[Opening Exercise materials section]

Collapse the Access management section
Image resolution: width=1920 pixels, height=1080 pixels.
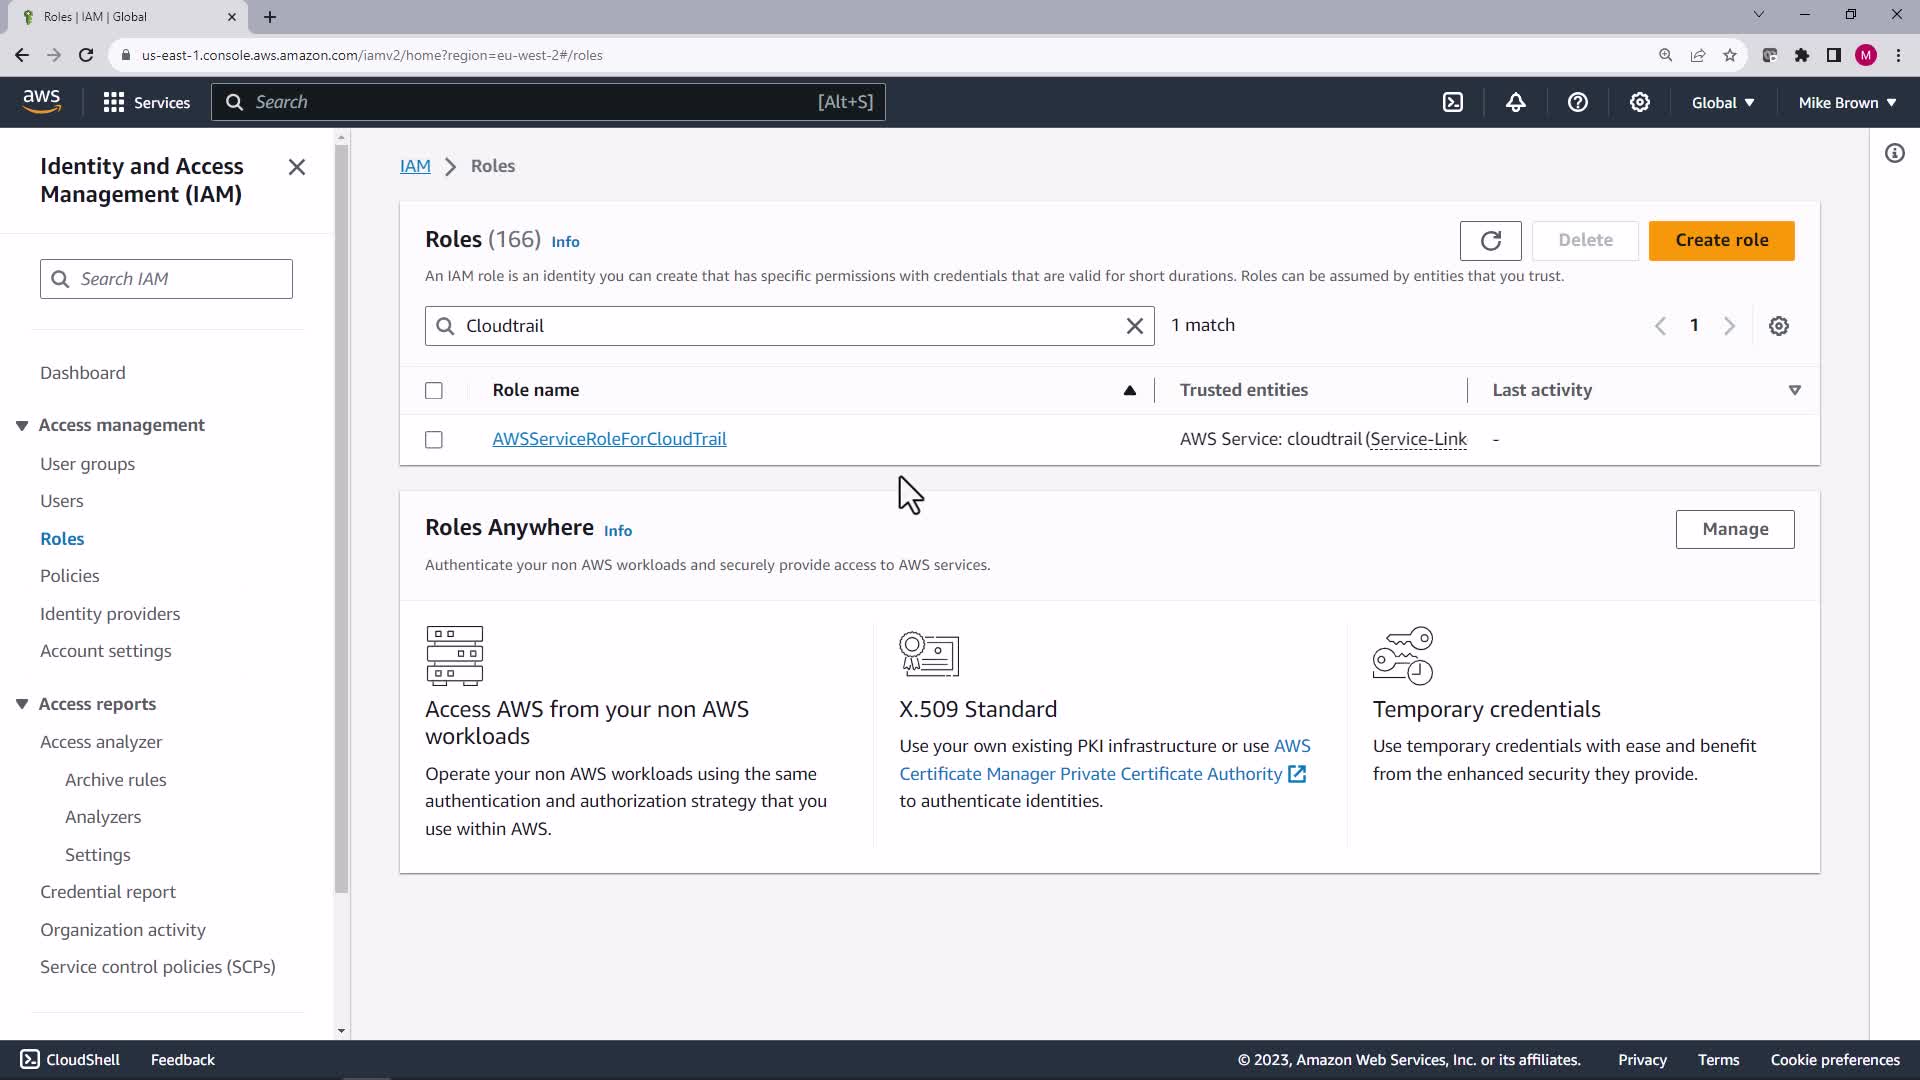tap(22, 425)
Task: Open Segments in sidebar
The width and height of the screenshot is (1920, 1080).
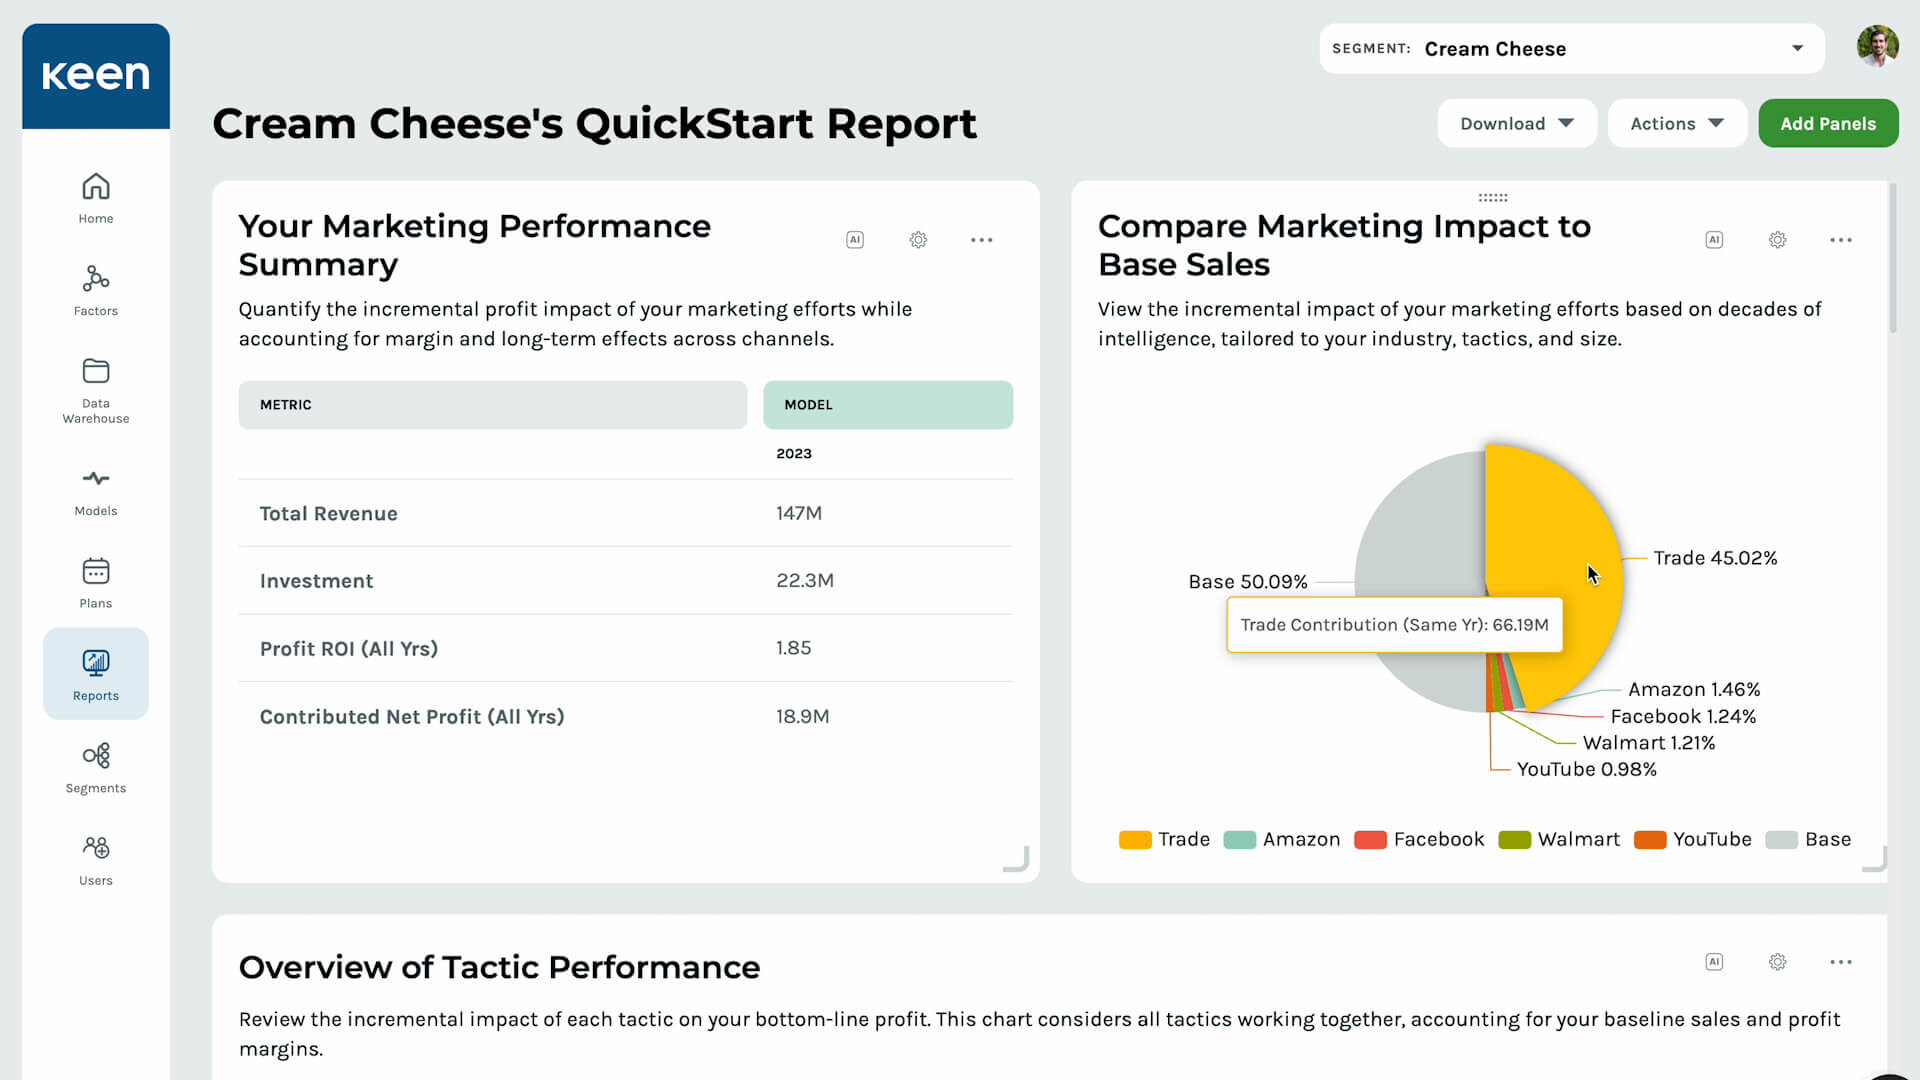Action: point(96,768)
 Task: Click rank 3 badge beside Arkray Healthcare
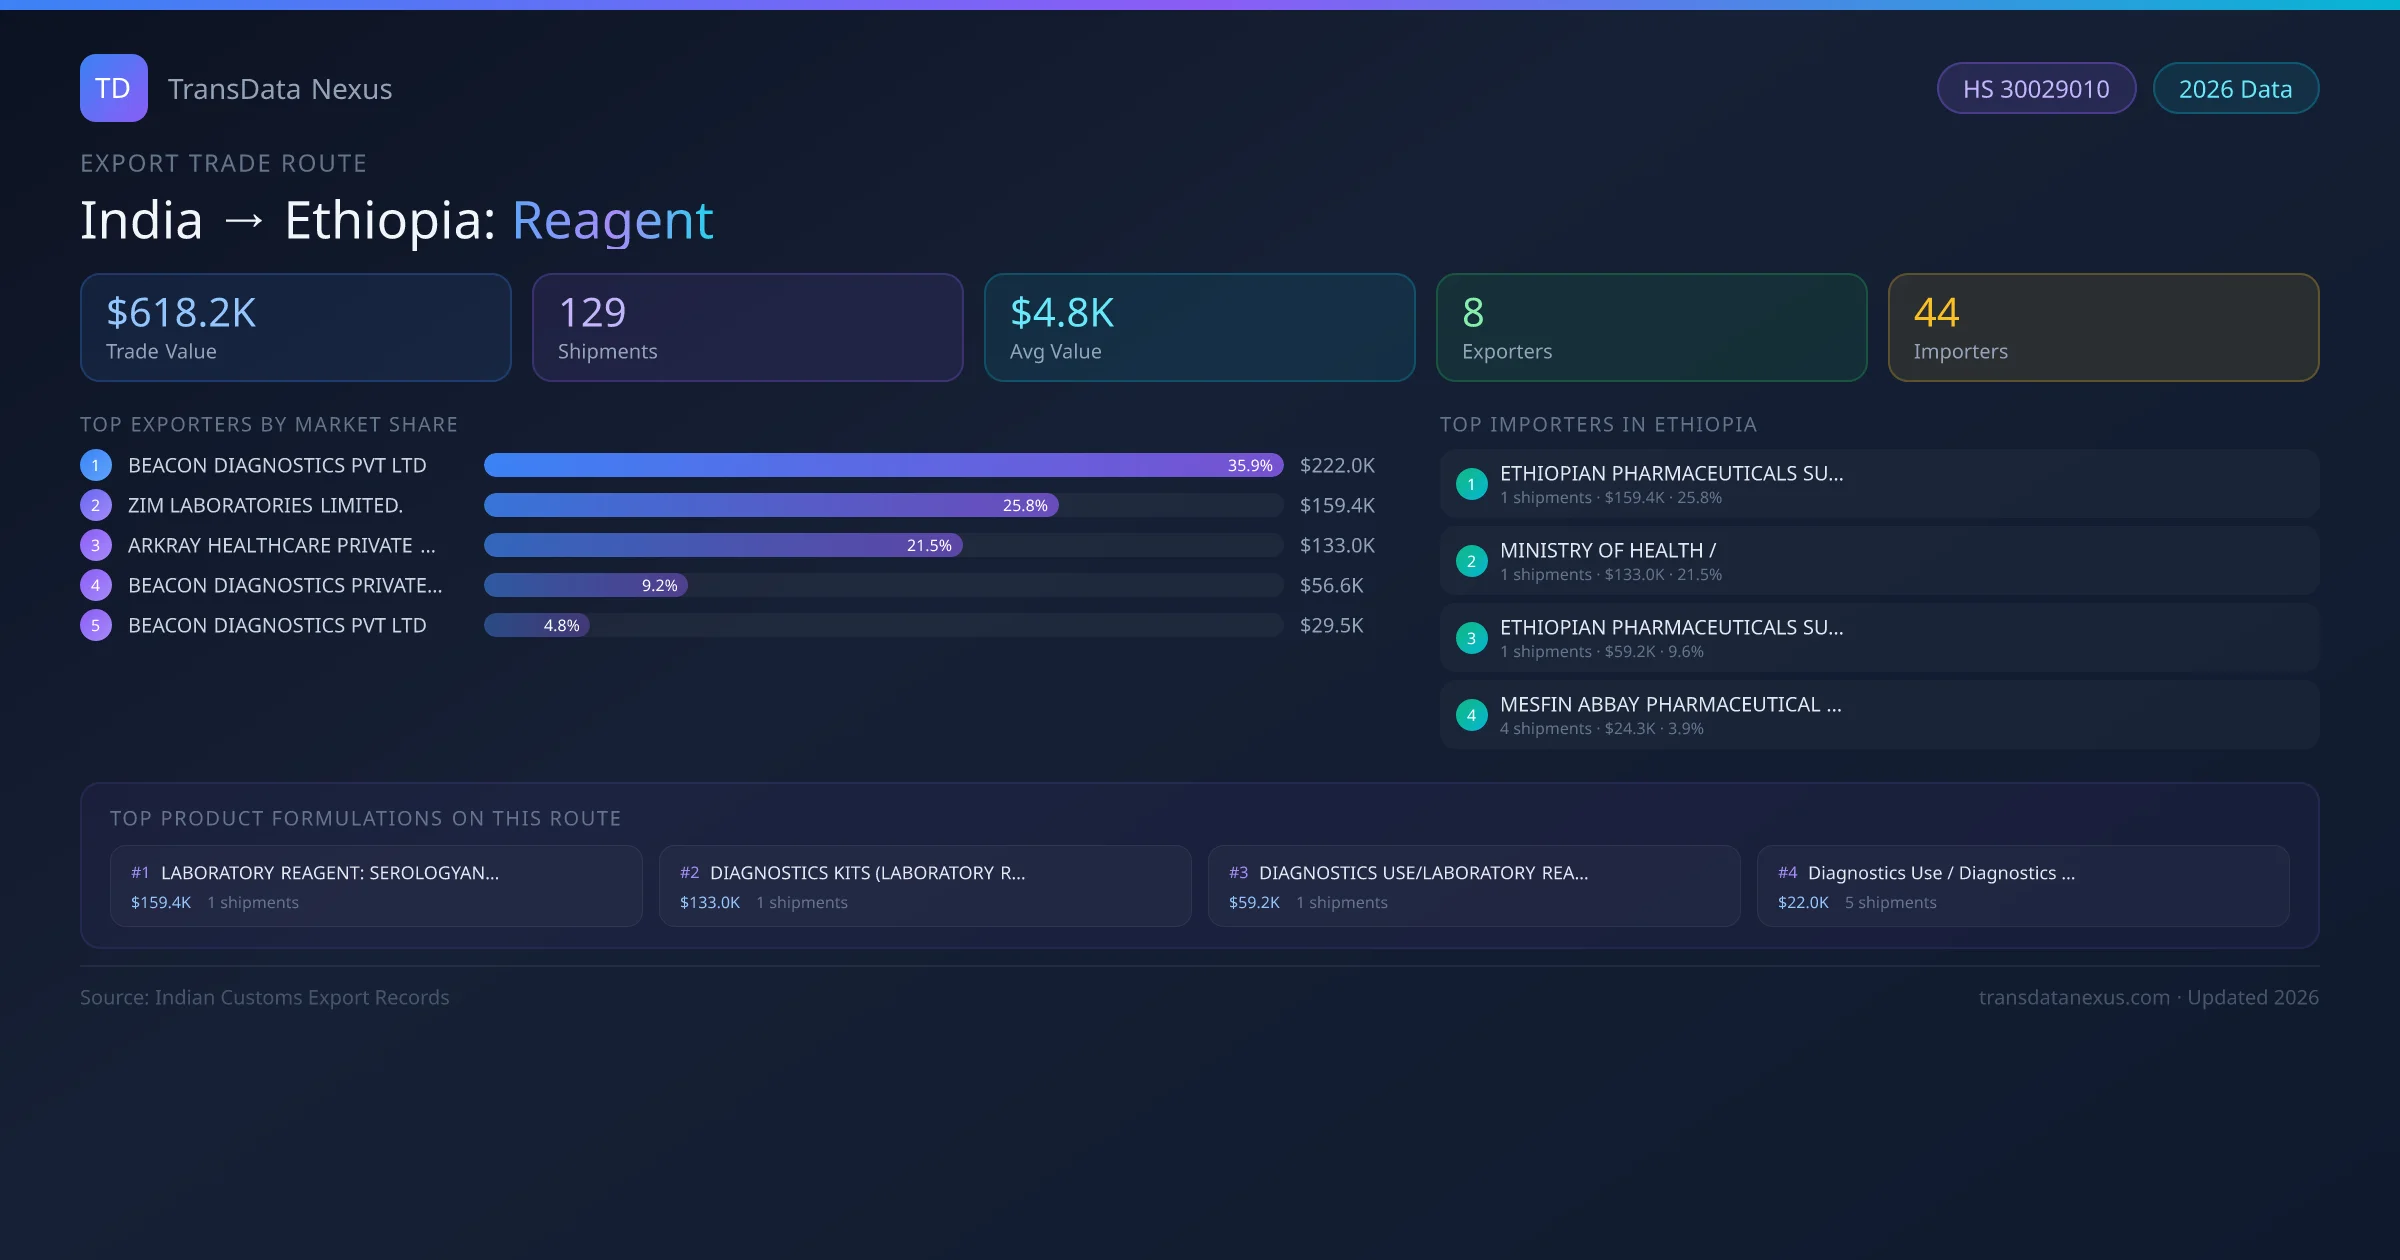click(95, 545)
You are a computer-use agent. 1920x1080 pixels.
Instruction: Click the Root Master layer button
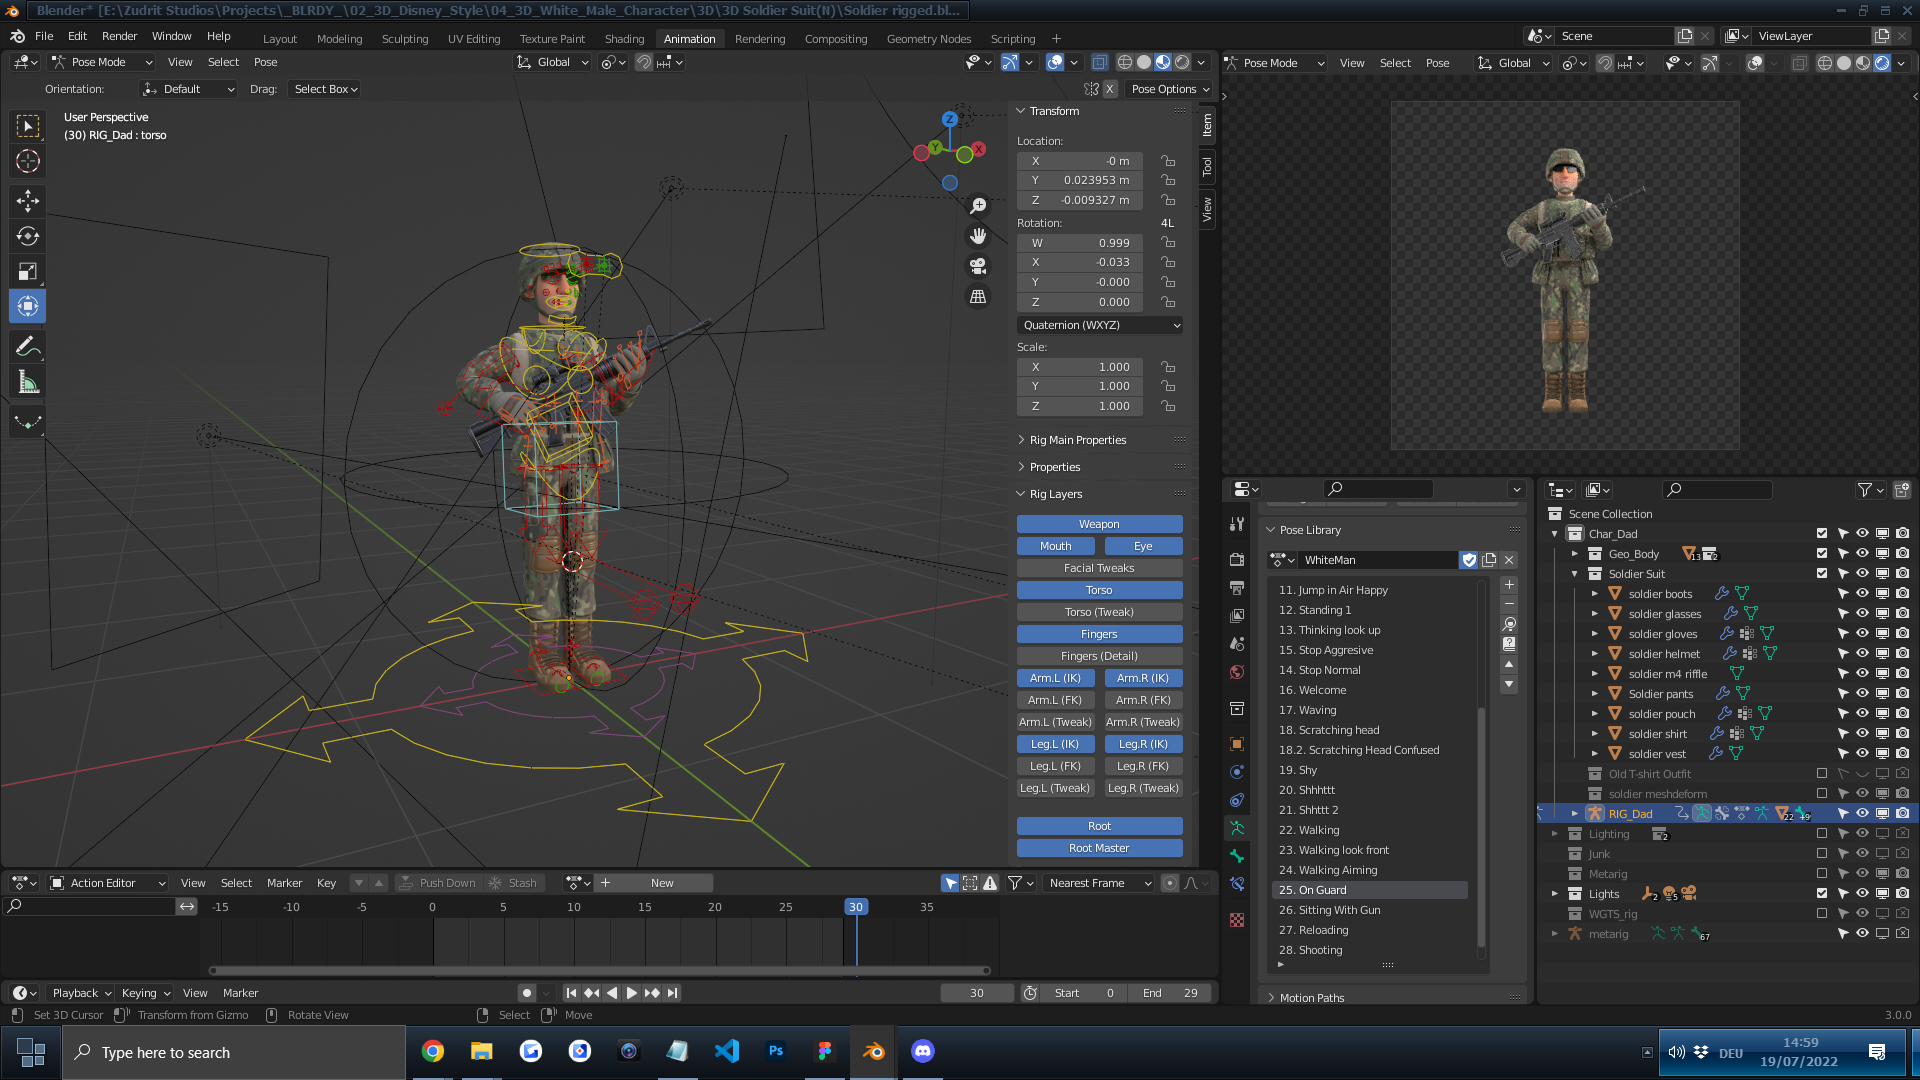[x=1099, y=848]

[Closing Exercise materials section]

> What to do: Copy the entries precisely, images excluded.

> Result of this task:
Collapse the Access management section
Image resolution: width=1920 pixels, height=1080 pixels.
tap(22, 425)
Task: Open Segments in sidebar
The width and height of the screenshot is (1920, 1080).
Action: point(96,768)
 Task: Click rank 3 badge beside Arkray Healthcare
click(95, 545)
You are a computer-use agent. 1920x1080 pixels.
Instruction: Click the Root Master layer button
[x=1099, y=848]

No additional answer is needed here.